▸ **Task**:
The expected result is a verbatim repetition of the lines from the start of the entries through the line containing "This screenshot has width=1440, height=735.", with the pictures removed.
-- Records for processing follows --
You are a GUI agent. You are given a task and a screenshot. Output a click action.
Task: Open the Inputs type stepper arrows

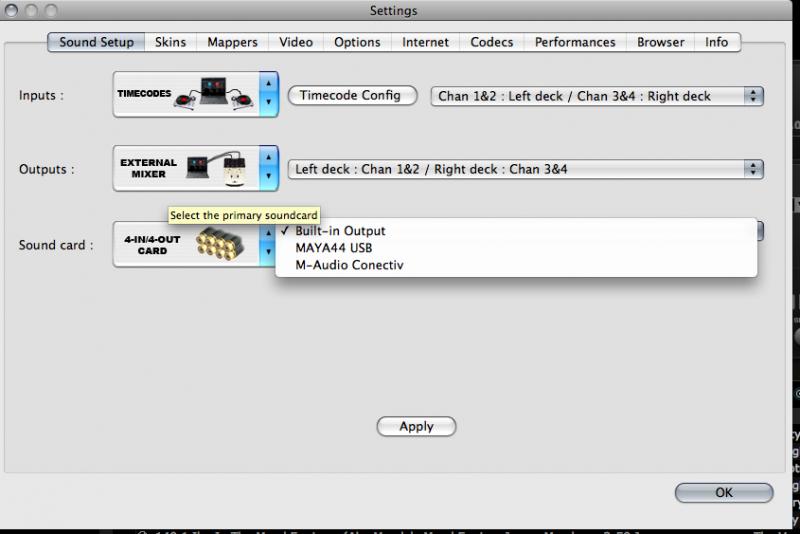268,96
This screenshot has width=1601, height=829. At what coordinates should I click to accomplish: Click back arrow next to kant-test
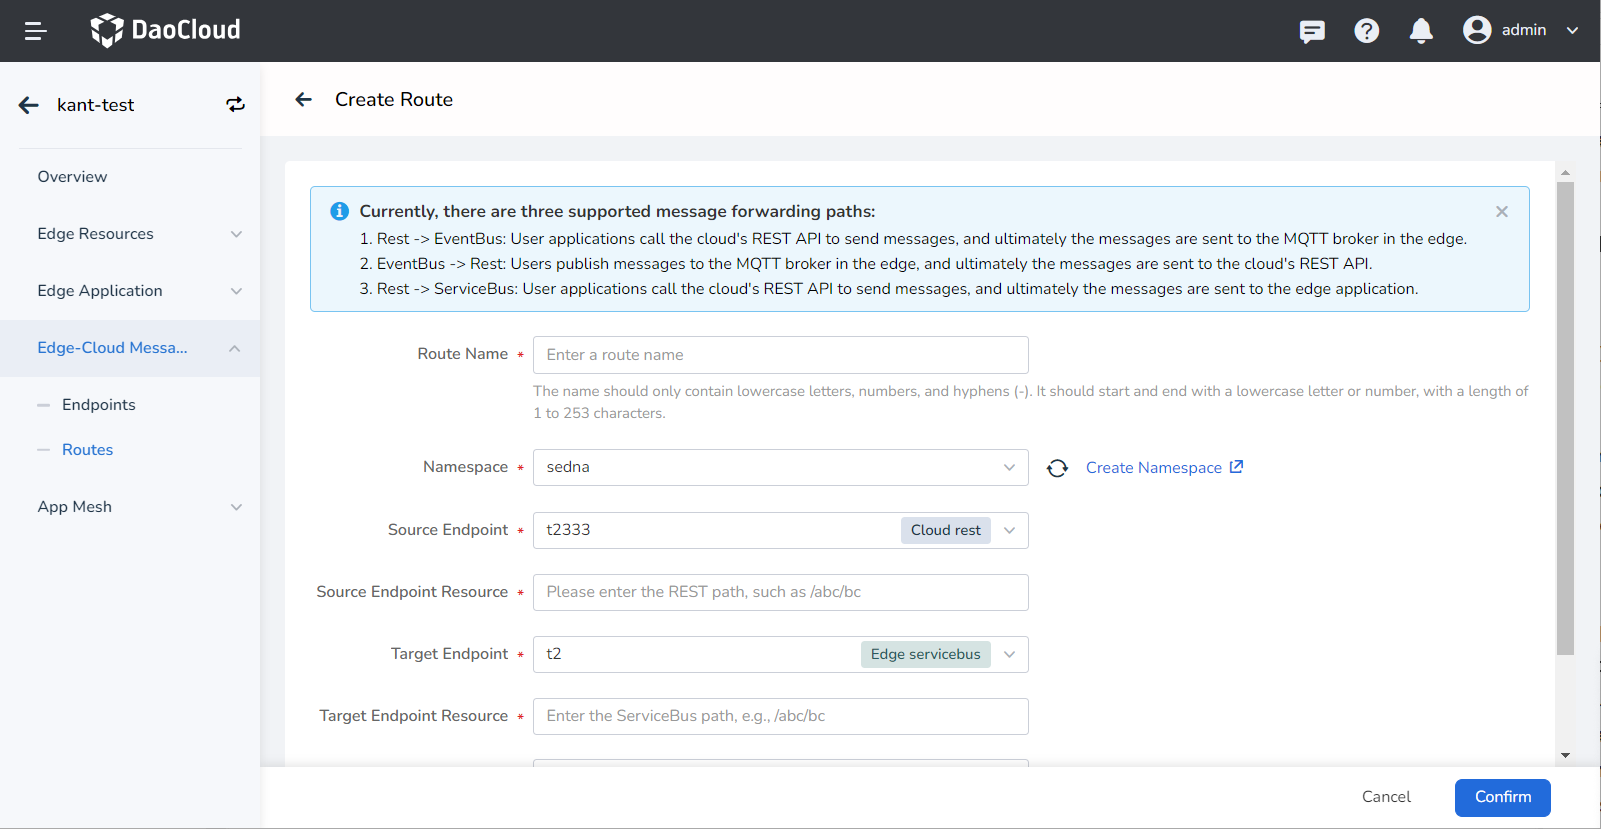click(x=29, y=105)
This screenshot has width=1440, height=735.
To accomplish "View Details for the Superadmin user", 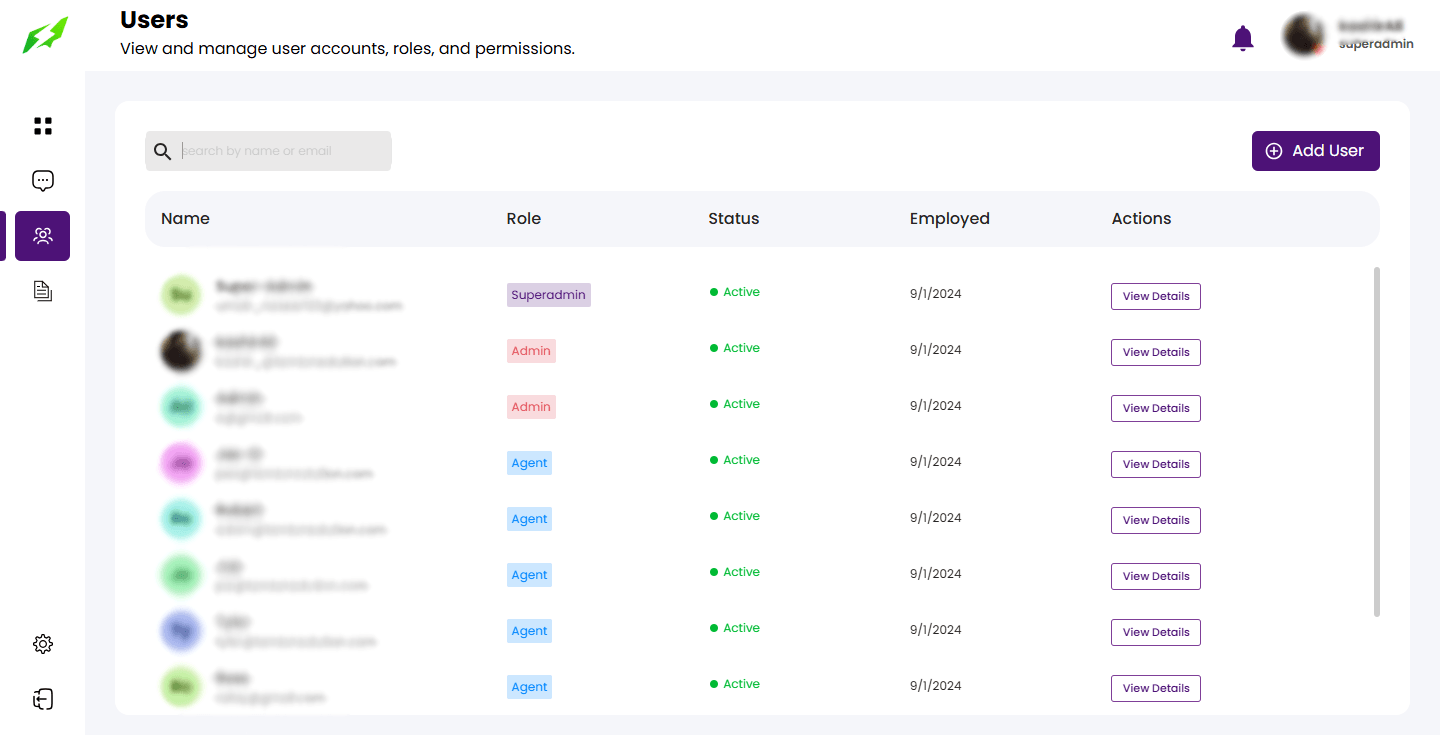I will coord(1155,296).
-- Records for processing concluded --
▸ **Result of the exercise**:
You are a GUI agent. You are given a task and a screenshot. Output a click action.
Task: Open the Inputs type stepper arrows

268,96
This screenshot has width=1601, height=829. At what coordinates should I click to accomplish: Click back arrow next to kant-test
click(x=29, y=105)
This screenshot has width=1440, height=735.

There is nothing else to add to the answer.